(Dataset):
--------------------
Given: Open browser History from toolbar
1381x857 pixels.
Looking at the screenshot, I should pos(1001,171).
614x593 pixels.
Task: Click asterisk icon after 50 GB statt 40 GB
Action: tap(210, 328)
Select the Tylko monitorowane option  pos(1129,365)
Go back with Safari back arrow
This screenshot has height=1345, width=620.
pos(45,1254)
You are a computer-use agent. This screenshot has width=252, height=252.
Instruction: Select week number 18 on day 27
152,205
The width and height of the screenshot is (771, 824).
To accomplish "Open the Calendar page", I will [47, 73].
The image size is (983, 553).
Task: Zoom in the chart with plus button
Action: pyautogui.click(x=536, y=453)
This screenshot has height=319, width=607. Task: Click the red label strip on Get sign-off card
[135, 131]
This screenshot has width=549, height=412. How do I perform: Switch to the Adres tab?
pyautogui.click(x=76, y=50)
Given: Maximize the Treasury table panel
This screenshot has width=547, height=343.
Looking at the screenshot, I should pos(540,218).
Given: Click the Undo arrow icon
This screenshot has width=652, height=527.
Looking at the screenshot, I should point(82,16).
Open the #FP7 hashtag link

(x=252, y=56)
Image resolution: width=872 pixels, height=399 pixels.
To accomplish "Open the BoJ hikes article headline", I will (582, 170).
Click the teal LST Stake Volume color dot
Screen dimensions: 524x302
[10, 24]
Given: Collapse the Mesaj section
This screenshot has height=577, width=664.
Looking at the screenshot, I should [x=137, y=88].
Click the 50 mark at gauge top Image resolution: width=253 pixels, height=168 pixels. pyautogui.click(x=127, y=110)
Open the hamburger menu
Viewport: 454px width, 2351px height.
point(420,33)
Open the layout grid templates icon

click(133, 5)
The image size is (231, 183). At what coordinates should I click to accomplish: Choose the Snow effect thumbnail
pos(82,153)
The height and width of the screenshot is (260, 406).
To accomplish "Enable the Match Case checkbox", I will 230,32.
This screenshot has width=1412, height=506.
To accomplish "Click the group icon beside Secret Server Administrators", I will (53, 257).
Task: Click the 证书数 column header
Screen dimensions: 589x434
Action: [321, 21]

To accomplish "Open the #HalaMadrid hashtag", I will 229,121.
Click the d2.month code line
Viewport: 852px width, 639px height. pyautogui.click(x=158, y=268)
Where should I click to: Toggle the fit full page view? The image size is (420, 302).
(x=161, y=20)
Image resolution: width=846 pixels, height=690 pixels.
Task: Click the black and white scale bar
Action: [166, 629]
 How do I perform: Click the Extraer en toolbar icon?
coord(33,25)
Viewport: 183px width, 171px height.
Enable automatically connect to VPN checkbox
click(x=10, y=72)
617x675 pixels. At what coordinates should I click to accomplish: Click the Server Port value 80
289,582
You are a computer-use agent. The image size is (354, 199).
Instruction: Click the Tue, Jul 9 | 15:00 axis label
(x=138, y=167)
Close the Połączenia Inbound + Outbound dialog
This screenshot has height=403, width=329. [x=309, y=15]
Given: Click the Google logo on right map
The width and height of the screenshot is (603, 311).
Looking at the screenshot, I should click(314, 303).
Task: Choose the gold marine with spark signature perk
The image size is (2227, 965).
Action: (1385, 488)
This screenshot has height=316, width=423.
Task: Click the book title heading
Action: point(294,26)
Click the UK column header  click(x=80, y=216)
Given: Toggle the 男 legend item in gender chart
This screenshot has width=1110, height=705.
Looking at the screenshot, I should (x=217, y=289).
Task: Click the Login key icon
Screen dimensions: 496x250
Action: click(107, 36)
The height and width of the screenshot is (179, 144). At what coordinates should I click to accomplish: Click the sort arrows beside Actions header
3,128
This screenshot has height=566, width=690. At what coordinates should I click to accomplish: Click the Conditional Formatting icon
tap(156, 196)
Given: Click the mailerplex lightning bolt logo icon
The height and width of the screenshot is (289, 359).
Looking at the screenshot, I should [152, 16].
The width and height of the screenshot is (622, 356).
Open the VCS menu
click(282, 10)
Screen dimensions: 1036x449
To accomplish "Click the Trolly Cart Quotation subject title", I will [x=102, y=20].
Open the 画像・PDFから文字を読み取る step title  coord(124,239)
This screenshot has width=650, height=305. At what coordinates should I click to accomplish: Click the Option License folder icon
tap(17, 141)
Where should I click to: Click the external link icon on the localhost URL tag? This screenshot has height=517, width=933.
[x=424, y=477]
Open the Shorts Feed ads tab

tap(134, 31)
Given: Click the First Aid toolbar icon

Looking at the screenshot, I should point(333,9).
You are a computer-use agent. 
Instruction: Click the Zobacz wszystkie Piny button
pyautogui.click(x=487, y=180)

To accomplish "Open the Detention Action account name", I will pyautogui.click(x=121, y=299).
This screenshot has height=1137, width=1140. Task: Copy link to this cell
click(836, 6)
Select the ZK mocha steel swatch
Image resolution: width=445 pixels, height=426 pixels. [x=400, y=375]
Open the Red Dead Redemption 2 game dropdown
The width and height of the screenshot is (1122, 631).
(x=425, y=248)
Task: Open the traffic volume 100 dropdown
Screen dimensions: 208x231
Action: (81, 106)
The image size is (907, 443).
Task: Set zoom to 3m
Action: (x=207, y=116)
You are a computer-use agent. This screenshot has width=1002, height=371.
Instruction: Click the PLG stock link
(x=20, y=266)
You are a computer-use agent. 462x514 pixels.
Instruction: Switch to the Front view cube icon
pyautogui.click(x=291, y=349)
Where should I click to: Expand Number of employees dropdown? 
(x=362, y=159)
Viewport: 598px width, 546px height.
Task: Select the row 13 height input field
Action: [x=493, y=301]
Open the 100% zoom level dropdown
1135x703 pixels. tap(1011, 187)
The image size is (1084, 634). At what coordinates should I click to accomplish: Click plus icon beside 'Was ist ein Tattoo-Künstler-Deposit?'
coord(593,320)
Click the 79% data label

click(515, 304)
--------------------
(Work task):
Give the number of lines in the material above that contain "column", with no other words.

(Problem solution):
2